_TEKS YANG DIBERIKAN_
=====

Partai Golongan Karya
Partai Golongan Karya atau secara umum disingkat dengan Partai Golkar adalah sebuah partai politik di Indonesia. Didirikan sebagai Sekretariat Bersama Golongan Karya ((Sekber Golkar) pada tahun 1964, dan berpartisipasi untuk pertama kalinya dalam pemilihan umum nasional pada 1971 sebagai Golkar (Golongan Karya). Partai Golongan Karya tidak resmi menjadi partai politik hingga tahun 1999, ketika Golkar diperlukan untuk menjadi sebuah partai untuk mengikuti pemilihan.
Partai Golongan Karya | |
---|---|
Singkatan | Partai Golkar |
Ketua umum | Arinal Junaidi |
Sekretaris Jenderal | Deddy Rindas |
Ketua Fraksi di DPR | Kahar Muzakir |
Dibentuk | 20 Oktober 1964 |
Kantor pusat | Jakarta, Indonesia |
Surat kabar | Suara Karya (1971–2016) |
Sayap pemuda | AMPG (Angkatan Muda Partai Golkar) AMPI (Angkatan Muda Pembaharu Indonesia) |
Sayap wanita | KPPG (Kesatuan Perempuan Partai Golkar) |
Sayap buruh | |
Keanggotaan | 839.187 (2022)[1] |
Ideologi | Konservatisme[2] Sekularisme[3] Konservatisme nasional[4] Liberalisme ekonomi[3] Nasionalisme Indonesia[3] Pancasila[5] Masa Orde Baru: Tenda besar[6] Otoritarianisme sayap-kanan Anti-komunisme Fraksi: Ultranasionalisme[7] |
Posisi politik | Kanan-tengah[8] ke sayap-kanan[9][10] Selama Orde Baru: Sayap-kanan ke Kanan-jauh[11] |
Kursi di DPR | 102 / 575 |
Kursi di DPRD I | 309 / 2.232 |
Kursi di DPRD II | 2.412 / 17.340 |
Partai Golkar berkuasa dari tahun 1971 hingga 1999, di bawah kepemimpinan Presiden Soeharto dan B.J. Habibie. Kemudian bergabung dengan koalisi yang berkuasa di bawah presiden Abdurrahman Wahid, Megawati Soekarnoputri, dan Susilo Bambang Yudhoyono. Ketika Presiden Joko Widodo dari PDI-P terpilih pada tahun 2014, Partai Golongan Karya awalnya memilih untuk bergabung dengan koalisi oposisi yang dipimpin oleh mantan jenderal Prabowo Subianto, yang pada akhirnya kembali mengalihkan dukungannya kepada Pemerintahan yang dipimpin oleh Presiden Joko Widodo pada tahun 2016.[12]
Dalam perkembangannya, khususnya pasca Orde Baru, Partai Golkar berhasil bertransformasi menjadi partai modern yang mengadopsi nilai-nilai demokrasi.[13] Pimpinan-pimpinan Partai Golkar juga berhasil menahkodai Golkar sebagai partai politik berpaham sentrisme yang merangkul semua golongan dengan mengedepankan semangat moderat.

=====

_DATA MENTAH_
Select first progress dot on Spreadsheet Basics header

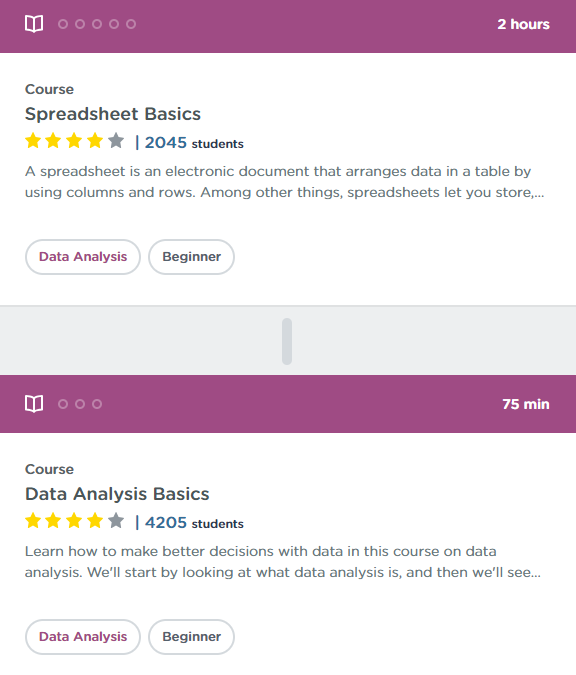click(63, 24)
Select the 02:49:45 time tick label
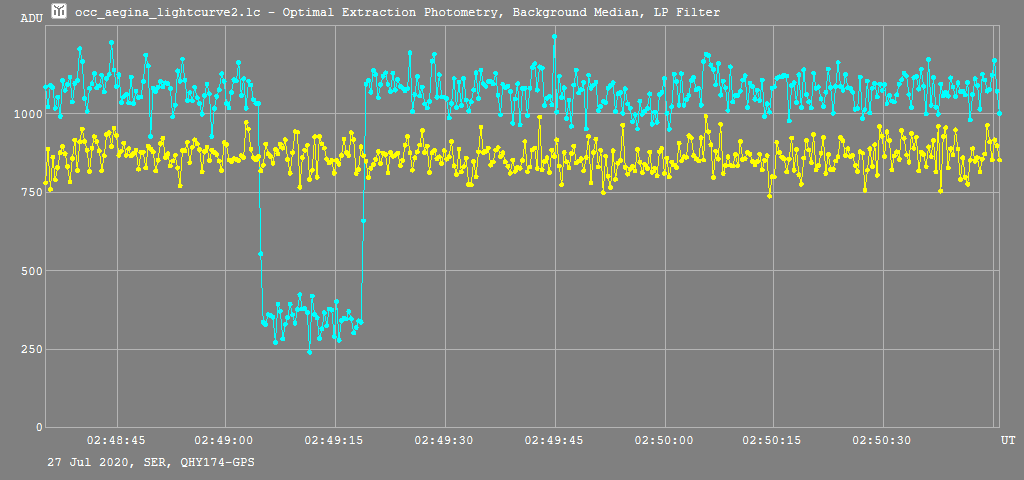Image resolution: width=1024 pixels, height=480 pixels. point(555,440)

=====

_TUGAS ANDA_
Menurut teks tentang Partai Golkar, pada tahun berapa Golkar pertama kali ikut serta dalam pemilihan umum nasional?

_JAWABAN TERTULIS_
Pada tahun 1971.